Son départ aujourd'hui me ramène à des années de conversations avec lui : sur l'avenir des médias, sur la place du Maroc dans la carte culturelle méditerranéenne, sur la responsabilité du journaliste en temps de crise. Il a toujours défendu l'idée que le journalisme n'était ni un luxe ni un simple emploi bureaucratique, mais un engagement éthique qui exigeait du courage et une vision claire. C'est ce qu'il a incarné tout au long de sa carrière, tant à la télévision publique que dans ses écrits ou dans son soutien à de jeunes projets journalistiques.

Avec sa mort, Tétouan perd l'un de ses fils les plus fidèles, et le Maroc l'une des voix journalistiques qui ont assumé la difficile tâche de transmettre au monde hispanophone la voix de la nation sans perdre la chaleur de l'attachement à la terre.

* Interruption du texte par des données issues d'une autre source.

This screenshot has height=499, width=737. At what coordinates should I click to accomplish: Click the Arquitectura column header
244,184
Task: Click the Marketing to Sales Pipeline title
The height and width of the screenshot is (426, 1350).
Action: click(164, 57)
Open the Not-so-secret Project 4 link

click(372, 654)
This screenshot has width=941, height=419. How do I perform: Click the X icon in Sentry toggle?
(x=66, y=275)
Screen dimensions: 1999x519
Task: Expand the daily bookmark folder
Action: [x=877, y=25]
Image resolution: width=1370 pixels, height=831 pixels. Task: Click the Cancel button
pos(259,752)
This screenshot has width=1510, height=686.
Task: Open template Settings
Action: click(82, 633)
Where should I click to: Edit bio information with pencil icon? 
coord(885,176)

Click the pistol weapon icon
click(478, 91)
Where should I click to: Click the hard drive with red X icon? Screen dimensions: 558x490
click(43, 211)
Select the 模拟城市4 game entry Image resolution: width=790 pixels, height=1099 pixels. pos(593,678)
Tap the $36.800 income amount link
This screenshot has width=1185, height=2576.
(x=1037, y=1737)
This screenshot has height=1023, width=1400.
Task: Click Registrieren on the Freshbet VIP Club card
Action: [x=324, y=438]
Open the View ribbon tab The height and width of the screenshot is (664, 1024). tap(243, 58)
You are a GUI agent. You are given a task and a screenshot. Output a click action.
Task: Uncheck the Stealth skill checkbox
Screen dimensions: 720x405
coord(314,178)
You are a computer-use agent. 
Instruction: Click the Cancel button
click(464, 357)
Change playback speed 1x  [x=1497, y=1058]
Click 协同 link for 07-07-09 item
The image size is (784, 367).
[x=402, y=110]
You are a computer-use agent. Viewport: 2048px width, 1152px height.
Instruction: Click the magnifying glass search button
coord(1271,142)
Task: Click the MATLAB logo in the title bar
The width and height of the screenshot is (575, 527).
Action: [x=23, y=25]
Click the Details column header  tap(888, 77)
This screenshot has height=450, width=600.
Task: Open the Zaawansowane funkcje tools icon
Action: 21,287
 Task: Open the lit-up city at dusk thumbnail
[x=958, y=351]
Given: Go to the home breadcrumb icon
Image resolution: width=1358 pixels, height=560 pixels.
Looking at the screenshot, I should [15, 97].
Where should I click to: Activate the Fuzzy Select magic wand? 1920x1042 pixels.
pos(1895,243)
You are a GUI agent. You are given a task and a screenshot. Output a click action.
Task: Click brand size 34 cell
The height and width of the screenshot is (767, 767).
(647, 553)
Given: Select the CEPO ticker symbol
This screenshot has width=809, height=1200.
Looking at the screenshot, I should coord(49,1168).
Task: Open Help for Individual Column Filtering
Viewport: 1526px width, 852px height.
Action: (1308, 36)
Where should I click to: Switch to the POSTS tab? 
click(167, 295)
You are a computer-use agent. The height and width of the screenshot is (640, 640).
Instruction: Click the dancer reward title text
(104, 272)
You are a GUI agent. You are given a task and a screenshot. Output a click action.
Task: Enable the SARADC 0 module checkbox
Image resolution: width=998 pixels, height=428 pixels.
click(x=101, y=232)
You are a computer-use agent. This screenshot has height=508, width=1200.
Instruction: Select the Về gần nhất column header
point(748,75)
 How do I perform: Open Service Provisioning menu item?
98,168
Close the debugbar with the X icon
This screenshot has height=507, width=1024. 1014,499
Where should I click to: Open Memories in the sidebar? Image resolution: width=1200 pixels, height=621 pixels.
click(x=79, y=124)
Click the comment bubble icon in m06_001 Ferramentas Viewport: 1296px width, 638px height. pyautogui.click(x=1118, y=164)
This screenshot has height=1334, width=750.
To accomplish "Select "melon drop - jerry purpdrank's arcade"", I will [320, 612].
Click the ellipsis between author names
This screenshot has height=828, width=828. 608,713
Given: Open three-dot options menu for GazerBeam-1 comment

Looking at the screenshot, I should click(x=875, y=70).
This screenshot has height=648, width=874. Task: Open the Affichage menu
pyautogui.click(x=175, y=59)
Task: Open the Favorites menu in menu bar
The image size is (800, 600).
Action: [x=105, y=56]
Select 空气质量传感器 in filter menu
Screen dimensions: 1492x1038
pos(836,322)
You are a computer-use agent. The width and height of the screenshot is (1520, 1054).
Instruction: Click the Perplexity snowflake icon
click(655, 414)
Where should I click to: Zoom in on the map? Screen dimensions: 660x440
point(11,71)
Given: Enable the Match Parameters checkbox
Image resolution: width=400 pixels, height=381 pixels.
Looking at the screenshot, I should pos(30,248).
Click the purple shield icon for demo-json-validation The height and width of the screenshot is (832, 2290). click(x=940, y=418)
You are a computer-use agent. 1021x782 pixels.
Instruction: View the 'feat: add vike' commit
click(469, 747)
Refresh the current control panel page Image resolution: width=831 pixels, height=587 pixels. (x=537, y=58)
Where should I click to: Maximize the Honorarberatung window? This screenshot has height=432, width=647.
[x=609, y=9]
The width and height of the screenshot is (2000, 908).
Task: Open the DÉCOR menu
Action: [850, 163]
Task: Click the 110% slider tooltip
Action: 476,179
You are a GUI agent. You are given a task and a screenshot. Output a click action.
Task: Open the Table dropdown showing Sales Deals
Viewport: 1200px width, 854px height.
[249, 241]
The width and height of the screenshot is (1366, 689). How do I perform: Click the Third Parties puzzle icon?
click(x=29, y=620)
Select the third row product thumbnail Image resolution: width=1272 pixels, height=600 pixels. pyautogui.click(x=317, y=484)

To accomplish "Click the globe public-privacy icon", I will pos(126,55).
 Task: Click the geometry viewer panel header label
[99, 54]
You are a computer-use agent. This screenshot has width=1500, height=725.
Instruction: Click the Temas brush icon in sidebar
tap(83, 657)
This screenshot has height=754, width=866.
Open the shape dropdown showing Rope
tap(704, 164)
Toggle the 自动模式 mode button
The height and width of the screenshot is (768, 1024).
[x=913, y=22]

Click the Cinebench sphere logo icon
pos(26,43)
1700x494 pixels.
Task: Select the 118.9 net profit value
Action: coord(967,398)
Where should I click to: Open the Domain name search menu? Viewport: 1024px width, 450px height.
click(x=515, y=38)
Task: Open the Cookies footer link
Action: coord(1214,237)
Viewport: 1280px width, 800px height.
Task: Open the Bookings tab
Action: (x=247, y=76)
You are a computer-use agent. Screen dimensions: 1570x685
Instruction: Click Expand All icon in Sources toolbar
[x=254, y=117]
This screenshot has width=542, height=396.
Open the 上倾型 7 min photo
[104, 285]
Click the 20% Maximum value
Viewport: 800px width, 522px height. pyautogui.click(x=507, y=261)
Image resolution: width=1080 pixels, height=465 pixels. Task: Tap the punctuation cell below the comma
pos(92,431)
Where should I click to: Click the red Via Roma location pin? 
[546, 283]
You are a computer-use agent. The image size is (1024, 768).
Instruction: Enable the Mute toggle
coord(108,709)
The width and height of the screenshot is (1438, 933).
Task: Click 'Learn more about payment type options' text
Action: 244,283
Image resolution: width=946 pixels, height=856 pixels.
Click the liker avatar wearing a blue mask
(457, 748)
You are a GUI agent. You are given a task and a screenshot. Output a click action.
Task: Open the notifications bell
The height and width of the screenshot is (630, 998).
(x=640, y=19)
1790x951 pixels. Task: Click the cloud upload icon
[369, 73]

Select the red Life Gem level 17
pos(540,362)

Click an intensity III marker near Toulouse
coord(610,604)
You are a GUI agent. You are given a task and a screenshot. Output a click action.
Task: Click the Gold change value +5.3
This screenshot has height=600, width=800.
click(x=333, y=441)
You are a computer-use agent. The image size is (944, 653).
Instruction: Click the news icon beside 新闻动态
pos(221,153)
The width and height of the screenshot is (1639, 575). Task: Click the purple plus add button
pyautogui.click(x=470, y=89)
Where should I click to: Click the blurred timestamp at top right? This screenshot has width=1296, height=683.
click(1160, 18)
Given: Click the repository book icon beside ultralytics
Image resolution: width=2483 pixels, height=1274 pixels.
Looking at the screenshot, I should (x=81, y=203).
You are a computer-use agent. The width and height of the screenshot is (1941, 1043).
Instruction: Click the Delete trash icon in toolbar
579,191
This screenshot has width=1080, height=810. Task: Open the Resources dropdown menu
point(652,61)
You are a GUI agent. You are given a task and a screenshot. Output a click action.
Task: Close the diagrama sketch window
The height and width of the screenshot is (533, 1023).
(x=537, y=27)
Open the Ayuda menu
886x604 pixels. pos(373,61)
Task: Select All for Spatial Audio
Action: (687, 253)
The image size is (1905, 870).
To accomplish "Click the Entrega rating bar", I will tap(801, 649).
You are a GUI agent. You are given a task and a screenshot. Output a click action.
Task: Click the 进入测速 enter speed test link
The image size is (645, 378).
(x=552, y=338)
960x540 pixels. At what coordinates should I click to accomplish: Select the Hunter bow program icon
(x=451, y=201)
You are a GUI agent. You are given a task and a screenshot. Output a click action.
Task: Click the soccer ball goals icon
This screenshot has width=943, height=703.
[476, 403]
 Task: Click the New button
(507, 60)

Il était un pont entre les cultures et le prolongement d'une école journalistique dont nous avons toujours rêvé qu'elle se consolide dans notre pays.

En faisant nos adieux à Said El Jadidi, nous ne faisons pas seulement nos adieux à un ami ou à un collègue, mais aussi à une partie de la mémoire collective qui a façonné un visage particulier du journalisme marocain. Sa voix dans les journaux télévisés en espagnol, ses livres traduits, ses articles, resteront les témoins d'une carrière de plusieurs décennies, et sa figure restera une référence pour les générations futures qui croient que la communication peut être un projet humain.

Que Dieu accueille Said El Jadidi dans sa gloire et dans son paradis. Son visage souriant, sa bonté et sa sincérité resteront des traces lumineuses dans l'histoire du journalisme marocain, et Tétouan restera fière d'avoir donné naissance à un homme qui a jeté des ponts d'affection et de rapprochement tant en langue arabe qu'en langue de Cervantes.